RECORDS SUPPLIED ::
========================
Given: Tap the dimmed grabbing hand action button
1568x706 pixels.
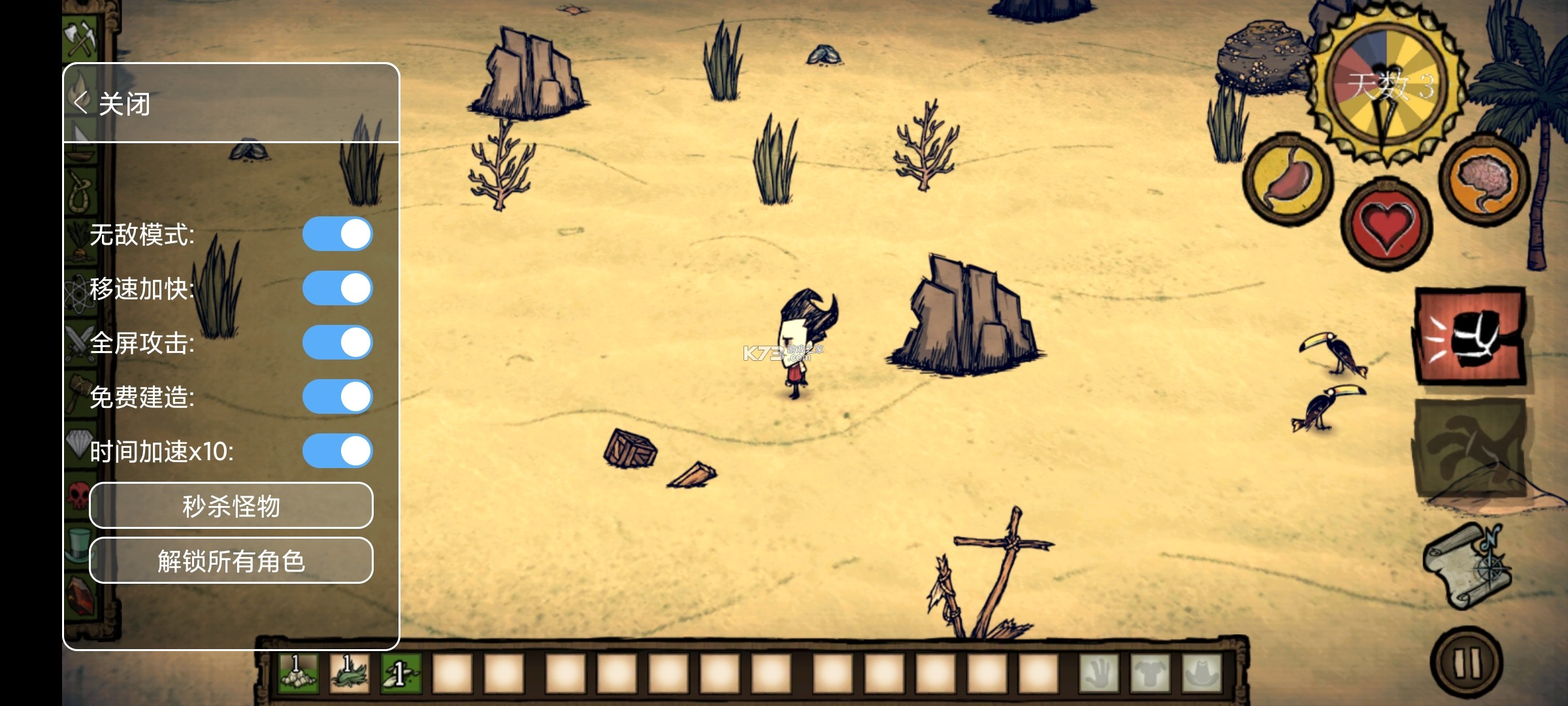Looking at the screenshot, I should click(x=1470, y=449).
========================
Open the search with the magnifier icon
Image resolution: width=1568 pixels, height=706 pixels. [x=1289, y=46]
========================
EXERCISE GOAL :: Please give the lines above as a Markdown table with the columns Row and Item line. Begin at the line that has "Given: Tap the" and stop after the line that has "Looking at the", skip blank lines, and leave the pictures out.

ANSWER FOR THE TASK ::
| Row | Item line |
|---|---|
| 1 | Given: Tap the dimmed grabbing hand action button |
| 2 | 1568x706 pixels. |
| 3 | Looking at the screenshot, I should click(x=1470, y=449). |